Ask James – Are Really Right Stuff Tripods Worth It?

I’ve been impressed by yours and David DuChemin’s recommendations of Really Right Stuff tripods. I’ve researched them myself and have talked with a rep about what would be good for my needs. The price makes me balk a little for one reason: I’m not a working pro in terms of making some income off of my photography. I have hopes and aspirations but know I’ve got a ways to go in that regards. My question: am I crazy to even think about such a tripod even though I would be able to grow into it as I outgrow or wish to update what I currently have for camera and lenses? I won’t go into debt as I’ve worked hard to get out of debt (and you covered that in another “Ask James”) so I would pay cash for it. I do love the quality and commitment of Really Right Stuff. What is your thought? Or would I be better off buying a tripod that is still a very good one as I continue to improve? My personal feeling is buy for the long haul and get years out of it (assuming I don’t break it or something lol) but wanted your opinion.

-Steve H

Image © Mike Mezeul II

Image © Mike Mezeul II

Really Right Stuff tripods are the Ferrari’s of tripods. There simply isn’t a better tripod manufacturer in existence today, and I’ll argue that point with anyone. They are built in San Luis Obispo, California unlike most manufacturers who make them with cheap parts overseas. You won’t find anything cheap in a RRS tripod. Everything is built to last and to make shooting in the field easier. They also have outstanding customer service, amongst the best I’ve ever experienced.

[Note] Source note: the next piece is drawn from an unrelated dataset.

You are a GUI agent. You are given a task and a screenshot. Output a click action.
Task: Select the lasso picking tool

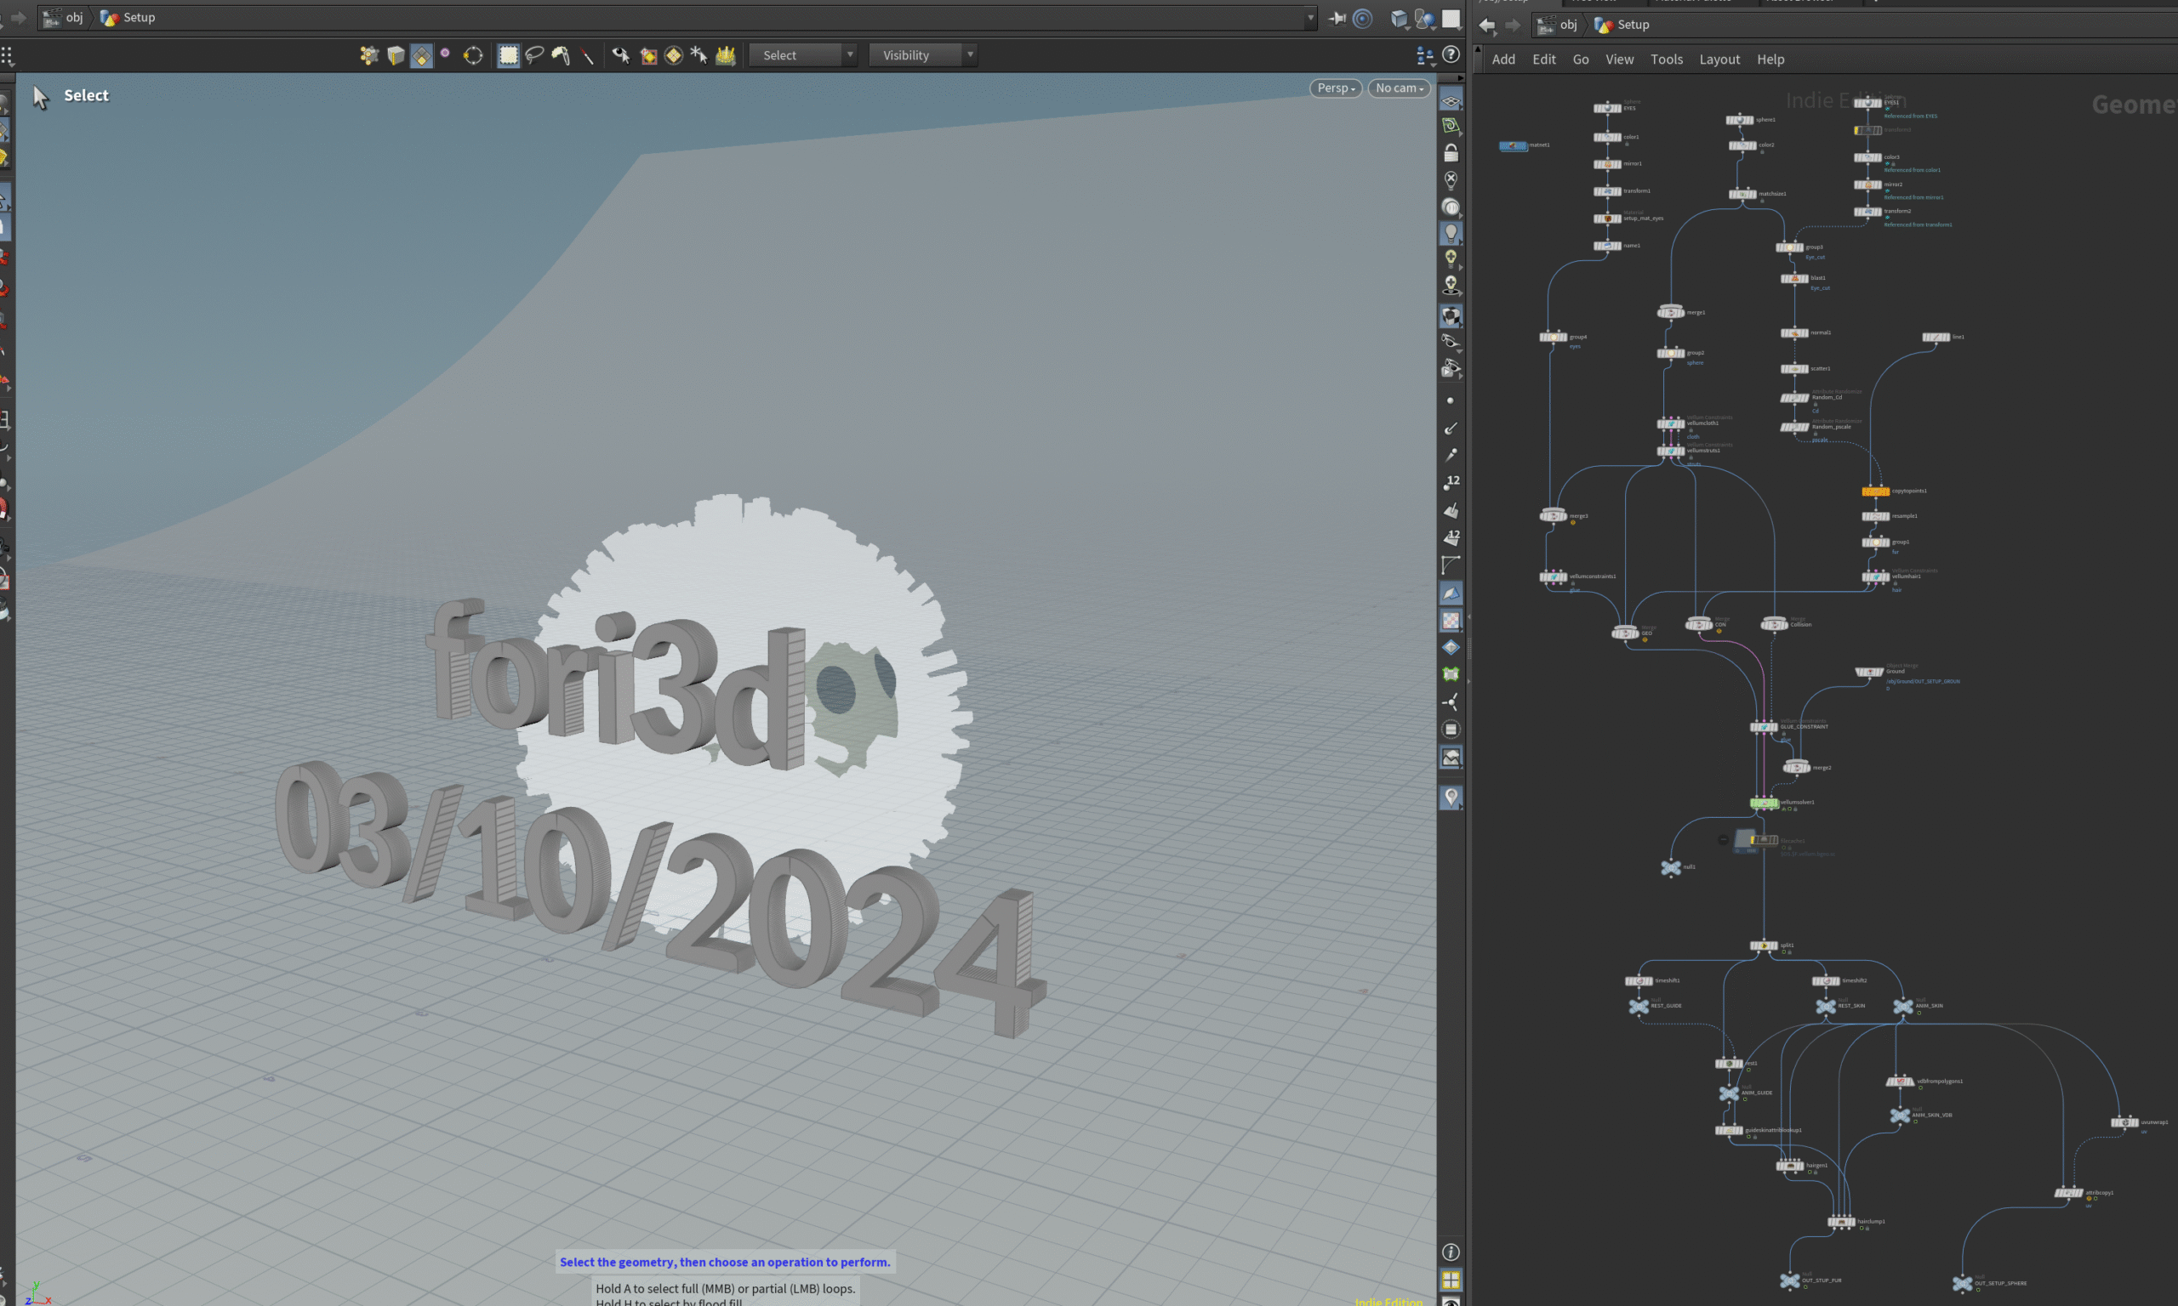point(534,55)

So do you or I need a RRS tripod? No. We don’t. It’s a luxury. I did just fine with my Manfrotto tripod that I had before. Sure it was clunky, all the screws in the legs were rusted out and the pistol grip ball head was coming apart, but it got the job of keeping my camera still done.

It took me 5 years of shooting full time with tripods to finally make the jump to Really Right Stuff. I was in the market for a new tripod and I had the money set aside. Simple as that.

Now, another question: Is my RRS tripod one of the best photography purchases I’ve made? Absolutely. And make no mistake about it, I paid 100% of the retail price. No discounts or anything. By the time I got the legs, a ball head and a couple L-Plates for my cameras, I think I had spent around $1,400. That’s around 4x what I had spent on my Manfrotto set up. But again, I had saved up and had the money set aside.

So with all that, I can’t really give you an answer here. If you have the cash to buy it without going into debt, and it won’t put you or family in jeopardy, I’d say do it. But if you think you’ll end up with buyers remorse, hold off.


  1. James,

    You feel that RRS tripods are the best in the world, and I’d be very curious to hear your arguments of why you feel this way, especially when compared to Gitzo.


    1. Author

      Gitzo’s legs are close to RRS in some regards, mainly when it comes to just functionality. But if you ever see a RRS set of legs right next to a Gitzo you’ll see where RRS excels. The very bottom legs on my 3-section RRS are thicker than the very top section of many tripods on the market, yet the weight of the entire tripod is incredibly low. It’s insane.

      Tripod heads however, are where RRS leaves everyone else in the dust. The build quality and functionality is just out of this world and when paired with L-brackets on your cameras it’s no longer even a competition. Highly suggest stopping by their HQ in San Luis Obispo if you ever get a chance!